──────── INPUT

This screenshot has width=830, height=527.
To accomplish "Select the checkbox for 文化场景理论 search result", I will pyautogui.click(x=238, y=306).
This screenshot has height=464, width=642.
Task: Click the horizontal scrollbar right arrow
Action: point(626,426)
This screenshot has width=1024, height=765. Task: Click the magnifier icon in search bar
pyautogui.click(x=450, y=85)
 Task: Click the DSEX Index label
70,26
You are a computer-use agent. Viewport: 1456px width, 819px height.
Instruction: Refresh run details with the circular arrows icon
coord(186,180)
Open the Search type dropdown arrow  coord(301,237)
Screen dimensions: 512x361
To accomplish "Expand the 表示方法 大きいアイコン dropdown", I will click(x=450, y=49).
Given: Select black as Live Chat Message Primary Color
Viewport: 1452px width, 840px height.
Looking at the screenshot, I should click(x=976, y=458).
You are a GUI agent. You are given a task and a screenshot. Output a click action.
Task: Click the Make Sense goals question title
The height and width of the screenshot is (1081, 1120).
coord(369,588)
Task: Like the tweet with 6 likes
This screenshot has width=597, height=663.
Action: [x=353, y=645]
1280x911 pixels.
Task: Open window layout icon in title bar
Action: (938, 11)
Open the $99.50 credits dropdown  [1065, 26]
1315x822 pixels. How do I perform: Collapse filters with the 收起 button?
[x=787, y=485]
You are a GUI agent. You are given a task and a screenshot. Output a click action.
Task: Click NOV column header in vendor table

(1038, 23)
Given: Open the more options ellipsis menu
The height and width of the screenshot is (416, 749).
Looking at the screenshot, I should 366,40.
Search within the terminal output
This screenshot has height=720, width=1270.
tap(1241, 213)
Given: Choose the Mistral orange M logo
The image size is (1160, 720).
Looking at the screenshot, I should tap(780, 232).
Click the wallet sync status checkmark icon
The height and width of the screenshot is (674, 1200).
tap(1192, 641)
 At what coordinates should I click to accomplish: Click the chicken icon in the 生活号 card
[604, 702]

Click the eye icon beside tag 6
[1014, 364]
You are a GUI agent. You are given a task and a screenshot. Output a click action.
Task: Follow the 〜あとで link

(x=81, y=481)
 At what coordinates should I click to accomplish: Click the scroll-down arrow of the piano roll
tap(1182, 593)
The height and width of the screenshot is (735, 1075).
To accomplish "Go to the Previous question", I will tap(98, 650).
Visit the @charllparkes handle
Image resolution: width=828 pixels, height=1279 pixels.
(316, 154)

────────────────

**WORK TO BE COMPLETED**
For this task, please set down every entry exactly, with no line left out.

**EXERCISE RESPONSE**
This screenshot has width=830, height=527.
To accomplish "Select the checkbox for 文化场景理论 search result", I will pyautogui.click(x=238, y=306).
This screenshot has height=464, width=642.
Task: Click the horizontal scrollbar right arrow
Action: point(626,426)
This screenshot has width=1024, height=765. Task: Click the magnifier icon in search bar
pyautogui.click(x=450, y=85)
 Task: Click the DSEX Index label
70,26
You are a computer-use agent. Viewport: 1456px width, 819px height.
Instruction: Refresh run details with the circular arrows icon
coord(186,180)
Open the Search type dropdown arrow  coord(301,237)
Screen dimensions: 512x361
To accomplish "Expand the 表示方法 大きいアイコン dropdown", I will click(x=450, y=49).
Given: Select black as Live Chat Message Primary Color
Viewport: 1452px width, 840px height.
Looking at the screenshot, I should click(x=976, y=458).
You are a GUI agent. You are given a task and a screenshot. Output a click action.
Task: Click the Make Sense goals question title
The height and width of the screenshot is (1081, 1120).
coord(369,588)
Task: Like the tweet with 6 likes
This screenshot has width=597, height=663.
Action: [x=353, y=645]
1280x911 pixels.
Task: Open window layout icon in title bar
Action: (938, 11)
Open the $99.50 credits dropdown  [1065, 26]
1315x822 pixels. How do I perform: Collapse filters with the 收起 button?
[x=787, y=485]
You are a GUI agent. You are given a task and a screenshot. Output a click action.
Task: Click NOV column header in vendor table

(1038, 23)
Given: Open the more options ellipsis menu
The height and width of the screenshot is (416, 749).
Looking at the screenshot, I should 366,40.
Search within the terminal output
This screenshot has height=720, width=1270.
tap(1241, 213)
Given: Choose the Mistral orange M logo
The image size is (1160, 720).
Looking at the screenshot, I should tap(780, 232).
Click the wallet sync status checkmark icon
The height and width of the screenshot is (674, 1200).
tap(1192, 641)
 At what coordinates should I click to accomplish: Click the chicken icon in the 生活号 card
[604, 702]

Click the eye icon beside tag 6
[1014, 364]
You are a GUI agent. You are given a task and a screenshot. Output a click action.
Task: Follow the 〜あとで link

(x=81, y=481)
 At what coordinates should I click to accomplish: Click the scroll-down arrow of the piano roll
tap(1182, 593)
The height and width of the screenshot is (735, 1075).
To accomplish "Go to the Previous question", I will tap(98, 650).
Visit the @charllparkes handle
Image resolution: width=828 pixels, height=1279 pixels.
(316, 154)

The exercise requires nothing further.